It’s nearly midnight as I start writing this and I’ve just woken up from a four-hour nap. I landed back in Detroit on Wednesday and I can feel the jetlag start to lift. While I’m on break from the manuscript my time awake has largely been spent reading books and playing video games, and trying to brush up on my Chinese. The longer I’m in Michigan the more I revert to my high school self.

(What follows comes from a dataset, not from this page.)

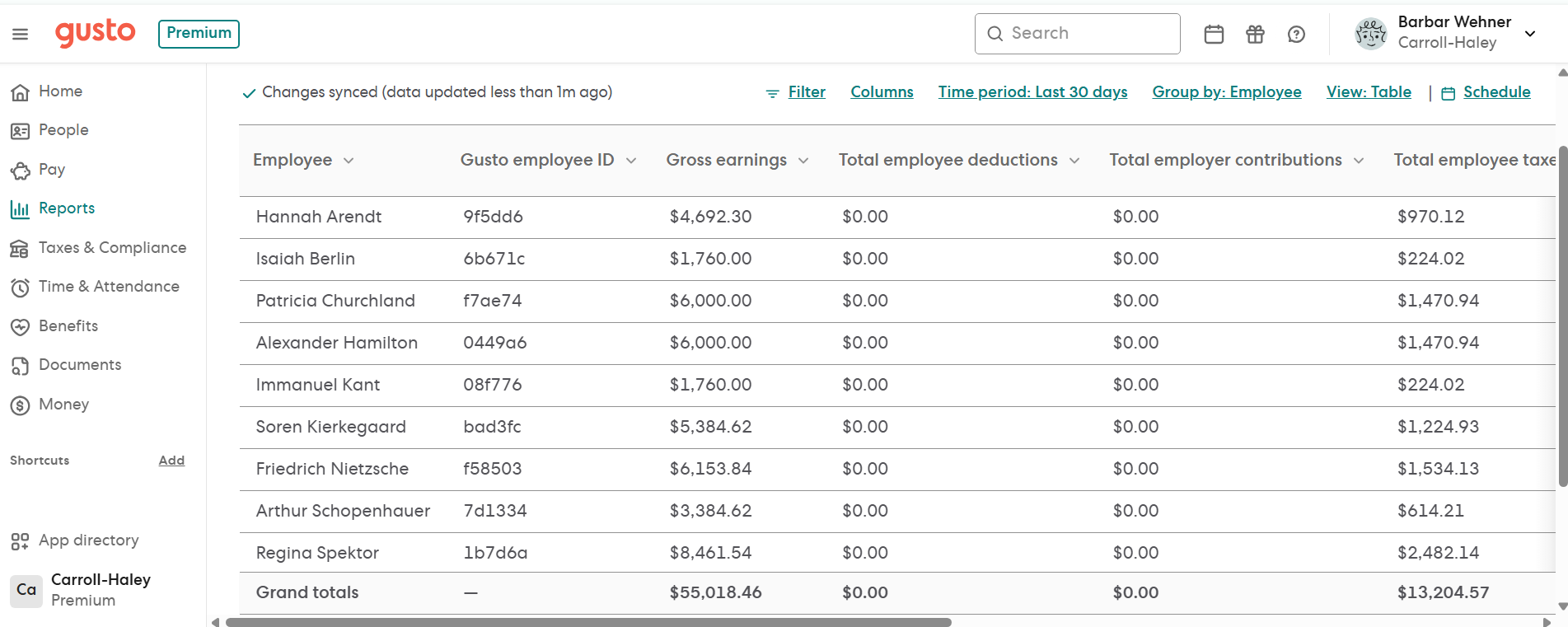Click the horizontal scrollbar under table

That’s not entirely true. There used to be and still is a part of me that, when getting into/better at a new game or hobby or practice, wants to figure it out for himself. To not ask for help, or watch a tutorial online. Jack from high school doesn’t want to learn things the wrong way, or pick up bad habits. He’s attached to a purity of learning; his sense of worth comes from proving that he is capable of persisting and solving the puzzle. But he doesn’t know yet that those bad habits are inevitable, they come from forming and testing theories about how things work and undoing those theories and forming new ones, that a big part of learning is unlearning. Jack from high school doesn’t realize yet that sometimes the puzzle he’s working on is part of a larger puzzle, one that requires different resources and effort than thinking alone in a dark room. So he fumbles around for too long and gets stuck, and gives up in boredom and confusion. Moves onto something else.
Speaking of those games. I’ve noticed that more and more, I’m coming across strategy guides that instead of telling you what to do, tell you how to go about learning how to do it. A subtle difference, but one that matches the newer kinds of games they describe. You have landscapes that are randomly generated and infinitely large. You have dozens of human variables and changing game states; the games nowadays are less like boxing and more like war. In these cases guides must by necessity be more about angles of approach than step-by-step process. A guide explaining, This is the button combo you need to press or Here’s the set of runes you need to equip to your ranger, are not entirely useless but fall pitifully short. Better are the meta-strategies, the ones about how you go about improving. How you train your subconscious, increase your response time, become more adaptable to change. Instead of leveling up your character, they’re about leveling up you.
I haven’t set concrete resolutions for years but I’m already, it seems, in the middle of a few. And the hobbies and interests and diets, they’ll all change, but what persists throughout, always, is I keep learning how to learn.